ACL injuries are often associated with meniscal tears, requiring either meniscectomy or meniscal repair . In the present study, 24 out of 33 patients had meniscal injuries, out of which 6 patients required meniscal repair along with the ACLR surgery; 4 patients were implanted with Surestich All inside meniscal repair implant. The IKDC score of the patients with meniscal implant was 87.9 which is comparable to average overall IKDC score reported for the study. Similarly, the preand post-surgery Tegner activity score of patients with meniscal repair were similar to the total scores, indicating that meniscal repair surgery did not affect the functional outcome of the ACLR surgery.
There were no reports of infection and wound related complications and the patients were doing well after ACLR surgery with no requirement of reoperation.

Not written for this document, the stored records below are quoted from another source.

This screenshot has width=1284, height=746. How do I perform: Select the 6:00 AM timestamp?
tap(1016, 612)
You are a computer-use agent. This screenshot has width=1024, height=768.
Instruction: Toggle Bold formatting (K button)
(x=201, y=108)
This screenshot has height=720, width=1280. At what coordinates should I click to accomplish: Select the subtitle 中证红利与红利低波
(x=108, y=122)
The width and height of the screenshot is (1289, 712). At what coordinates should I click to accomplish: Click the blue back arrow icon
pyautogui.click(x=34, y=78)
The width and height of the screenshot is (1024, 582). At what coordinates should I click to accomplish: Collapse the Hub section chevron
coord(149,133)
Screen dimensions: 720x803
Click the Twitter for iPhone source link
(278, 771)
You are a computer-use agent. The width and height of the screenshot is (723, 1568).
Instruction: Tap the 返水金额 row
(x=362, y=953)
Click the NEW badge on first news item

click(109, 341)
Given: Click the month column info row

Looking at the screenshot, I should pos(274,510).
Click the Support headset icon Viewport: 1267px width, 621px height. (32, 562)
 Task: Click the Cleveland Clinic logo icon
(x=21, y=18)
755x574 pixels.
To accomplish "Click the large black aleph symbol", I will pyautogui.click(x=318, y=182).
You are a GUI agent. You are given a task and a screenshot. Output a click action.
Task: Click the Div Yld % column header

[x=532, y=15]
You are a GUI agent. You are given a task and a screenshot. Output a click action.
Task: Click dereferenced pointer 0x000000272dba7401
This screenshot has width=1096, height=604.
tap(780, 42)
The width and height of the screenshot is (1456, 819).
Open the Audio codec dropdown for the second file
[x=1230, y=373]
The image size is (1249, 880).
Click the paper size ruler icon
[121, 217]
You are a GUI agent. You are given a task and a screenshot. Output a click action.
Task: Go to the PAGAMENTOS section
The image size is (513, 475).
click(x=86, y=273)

This study has few limitations. Firstly, a retrospective study relies on patient assessment and is subject to bias . Prospective studies including randomized controlled trials might provide stronger evidence. Secondly, the study sample size is relatively small. However, long term follow-up data in this study generated in a real-world setting definitely adds value. Also the study results show a significant co-relation in terms of IKDC score, Lysholm score, Tegner activity score and SANE score with the already published literature, validating the current study findings.
To conclude, the present study demonstrates that the reconstruction of ACL with Infiloop Fixed Loop UHMWPE Suture Titanium Button and Helysis Interference Screw (Titanium and PLDLA-BTCP) is safe and effective with good functional outcomes.